1. You cannot really compare diesel to gas by volume as diesel is 20% heavier than gas.
2. You cannot really compare a diesel engine to a gas engine as the theoretical maximal efficiency of a diesel engine is significantly higher.
3. The top seed of that diesel list IS a hypermiler, I happen to know he has a long commute that starts with some 12 miles of 35 mph rural road so he can keep going all the time. He also has a very long commute.
See
his garage. He gets very good FE on his other cars too.
He got 4.1 l/100 km from the Civic hybrid, so he beats me with that too - even while the civic is less economical than my Insight.
It is the man, not the car doing that.
4. My commute is less long and I had to do the school run and stuff on top of it.
I try to hypermile but I generally start every day with a big loss.
Anyone who beats me is either trying harder or has better conditions. commute.
5. Diesels are typically bought by long distance drivers, and long distance drives get better economy than short distance drivers.

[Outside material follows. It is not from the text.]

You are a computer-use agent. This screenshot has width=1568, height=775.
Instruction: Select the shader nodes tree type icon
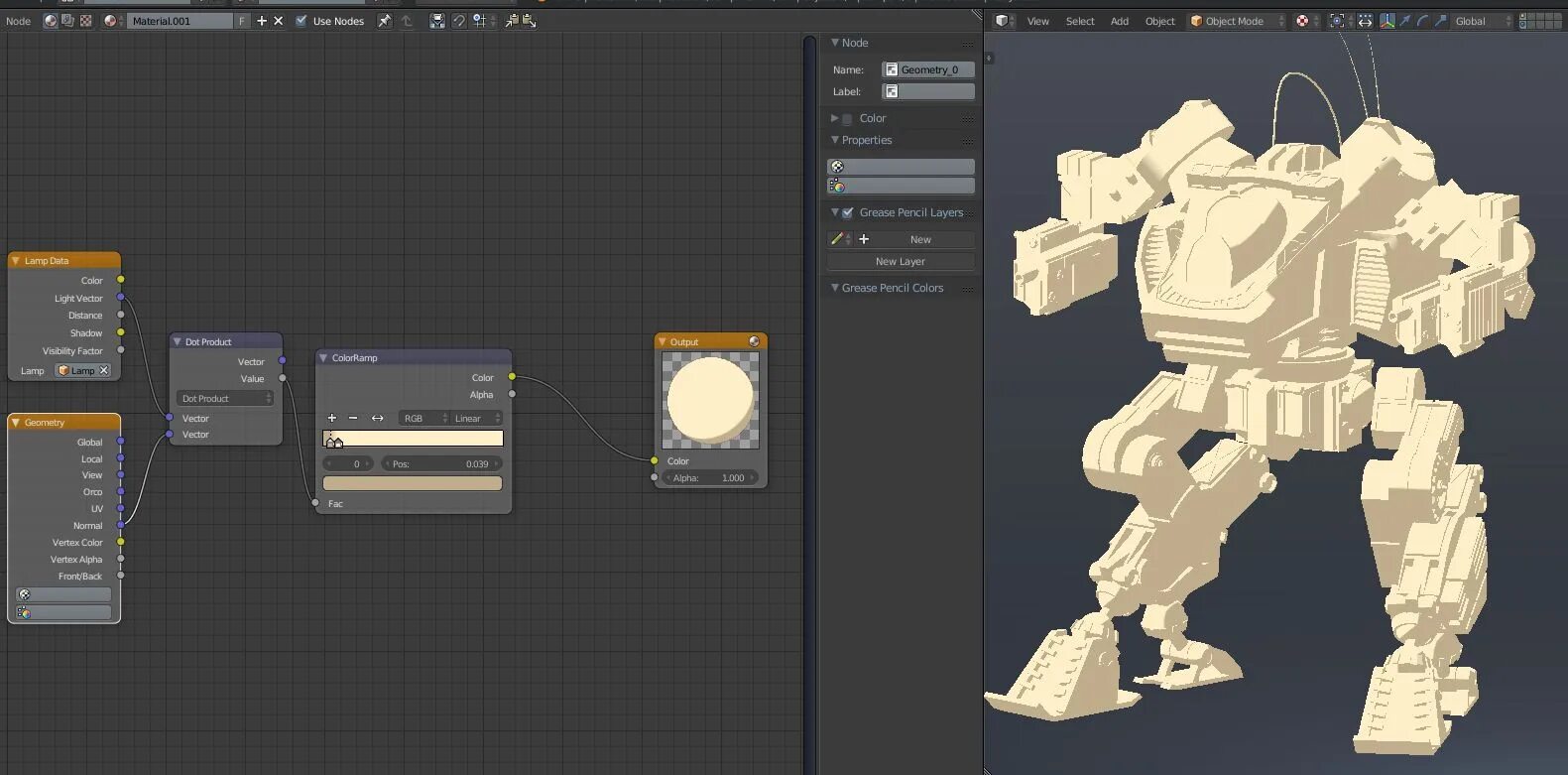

6. Hybrids typically have good FE in town, so they are typically bougght by people who do a lot of that. But lots of town driving hurts FE.
7. When you do a statistical analysis, you cannot draw conclusions on cases put up after the data is known.

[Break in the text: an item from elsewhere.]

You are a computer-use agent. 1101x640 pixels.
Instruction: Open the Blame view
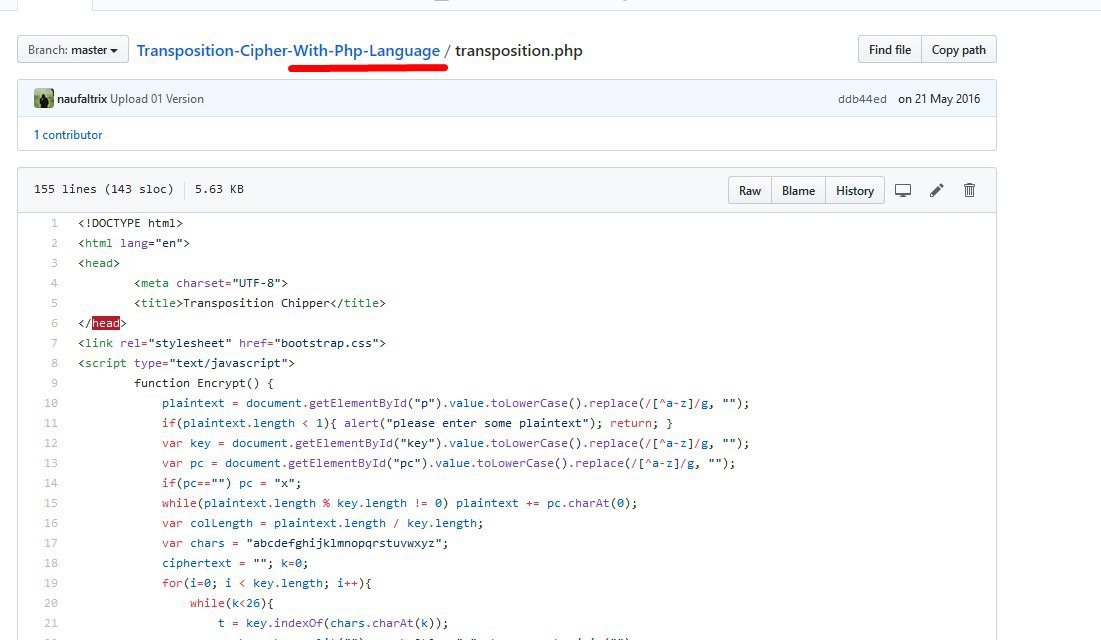click(x=798, y=190)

If you look at the extremes you are doing just that.
And they are extremes - look how far they deviate from the average.
And about your point of hypermiling a hybrid:
Wayne Gerdes can beat my economy in an old Accord, we've seem that.
He may even be able to beat my economy in an Accord if he has to drive along with me on my commute (though I doubt he would).
But he sure beat his Accord economy more than twofold in the first gen Insight.
I have pointed out before that our own Ecomodder garage confirms that hybrids can be hypermiled.
Yes, some of the 350 gas cars in that beat their EPA by more than 100%
The top of the list of 26 hybrids is not that spectacular, if we first remove Planetaires car and maybe some first gens.
(but as I said before you should nnot look at the extremes)
If the ecomodder hybrid garage had anywhere near as many cars as the gasoline car garage has, there would definitely be a few that come close to 100% over EPA.
The average economy of the ecomodder garage is hugely in favor of the hybrids.
That is a hypermilers average.
People buy hybrids for a purpose.
To have a smooth and responsive auto tranny (like my dad).
To get good economy in the city.
To get good economy on a middle sized commute, where the diesel road tax is still probihitive but ordinary gas cars waste too much (like me)
To save the earth (those people cause a severe drop in average FE for the car type).
Any comparison willalways be thwarted in one way or another.
If you are bent to find data that confirms your beliefs you will find it.
I have no trouble finding data that confirms mine.